Many U.S. military veterans will gain a choice in their health care decisions Thursday, and depending on who’s talking, this new freedom will either give them greater access to doctors closer to their homes or sabotage the quality of care delivered by the U.S. Department of Veterans Affairs.

The debate hinges on implementation of a piece of federal legislation, the MISSION Act. It’s more formally known as the VA Maintaining Internal Systems and Strengthening Integrated Outside Networks Act of 2018.

The law allows veterans to choose to get care in from private-sector providers if they meet certain criteria. Among the reasons a veteran could opt for treatment outside the VA:

  • They need a service that isn’t available at a VA medical facility.
  • They live in a U.S. state or territory that doesn’t have a full-service VA medical facility.
  • The VA can’t offer care in a timely fashion. For instance, the VA is looking at giving veterans the option to opt out of the VA network if the wait time for primary care or mental health care exceeds 20 days or if their drive time to a VA facility exceeds 29 minutes.

“The new legislation...takes the decision about whether to wait for care in the VA or go to a community provider away from the VA and lets the veteran be the one who controls” it, said David Stockwell, who leads the VA Northern California Health Care System.

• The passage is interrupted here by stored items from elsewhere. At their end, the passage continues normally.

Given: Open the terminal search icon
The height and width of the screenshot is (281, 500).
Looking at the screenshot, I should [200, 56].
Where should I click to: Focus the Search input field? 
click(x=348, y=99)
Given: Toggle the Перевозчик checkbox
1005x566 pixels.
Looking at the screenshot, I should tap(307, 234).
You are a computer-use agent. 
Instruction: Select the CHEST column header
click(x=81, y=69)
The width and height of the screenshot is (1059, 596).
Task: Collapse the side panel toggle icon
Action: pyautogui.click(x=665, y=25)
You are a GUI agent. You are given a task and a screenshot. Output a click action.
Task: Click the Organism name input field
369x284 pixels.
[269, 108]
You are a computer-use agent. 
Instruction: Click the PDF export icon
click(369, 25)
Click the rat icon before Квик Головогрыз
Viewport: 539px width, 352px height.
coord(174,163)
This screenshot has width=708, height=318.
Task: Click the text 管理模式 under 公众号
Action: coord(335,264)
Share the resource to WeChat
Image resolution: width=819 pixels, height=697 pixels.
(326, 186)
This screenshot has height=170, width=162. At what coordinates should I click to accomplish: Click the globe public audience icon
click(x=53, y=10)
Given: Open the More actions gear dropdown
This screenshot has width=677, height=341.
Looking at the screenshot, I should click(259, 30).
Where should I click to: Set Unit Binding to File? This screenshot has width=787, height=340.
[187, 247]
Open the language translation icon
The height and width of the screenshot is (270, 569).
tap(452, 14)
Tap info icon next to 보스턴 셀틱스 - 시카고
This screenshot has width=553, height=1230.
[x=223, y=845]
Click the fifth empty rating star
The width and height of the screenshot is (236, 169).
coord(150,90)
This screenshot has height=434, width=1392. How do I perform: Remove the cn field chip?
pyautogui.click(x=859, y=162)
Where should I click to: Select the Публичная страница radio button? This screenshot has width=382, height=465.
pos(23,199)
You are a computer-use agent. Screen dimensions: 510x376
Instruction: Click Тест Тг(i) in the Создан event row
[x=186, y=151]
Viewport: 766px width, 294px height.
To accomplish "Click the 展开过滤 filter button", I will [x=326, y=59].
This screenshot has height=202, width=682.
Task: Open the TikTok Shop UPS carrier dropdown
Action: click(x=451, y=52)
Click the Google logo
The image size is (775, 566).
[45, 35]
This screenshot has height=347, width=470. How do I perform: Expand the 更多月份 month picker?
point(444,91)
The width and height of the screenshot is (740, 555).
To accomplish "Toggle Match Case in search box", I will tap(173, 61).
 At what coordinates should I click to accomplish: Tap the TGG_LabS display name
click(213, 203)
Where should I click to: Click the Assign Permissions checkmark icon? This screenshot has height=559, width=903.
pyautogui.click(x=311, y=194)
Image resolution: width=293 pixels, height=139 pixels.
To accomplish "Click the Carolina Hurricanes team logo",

The VA tested this concept with a pilot program over the last five years, Stockwell said. The pilot, known as the Veterans Choice Program, ended Wednesday, he said, and the MISSION Act launched Thursday. The U.S. Congress set aside a separate pot of money to provide this new benefit to veterans, Stockwell said, so his budget for the NorCal VA was not affected. In fact, he said, it increased by 8 percent.

Yet some people predict that the MISSION Act will spell the ruin of the veterans’ health system. In study after study, VA hospitals have been shown to perform at the same level as or better than private hospitals, said Suzanne Gordon, author of “Wounds of War: How the VA Delivers Health, Healing and Hope to the Nation’s Veterans.”

“Veterans...have very specific and very complex problems that you really have to know about,” Gordon said. “There’s no requirement on private sector providers that they have this kind of expertise. They’ve said over and over again that they will not require private-sector providers to have the same kind of training that VA providers have because they won’t join the program. There’s also a lot of questions about the capacity of the private sector to handle veterans.”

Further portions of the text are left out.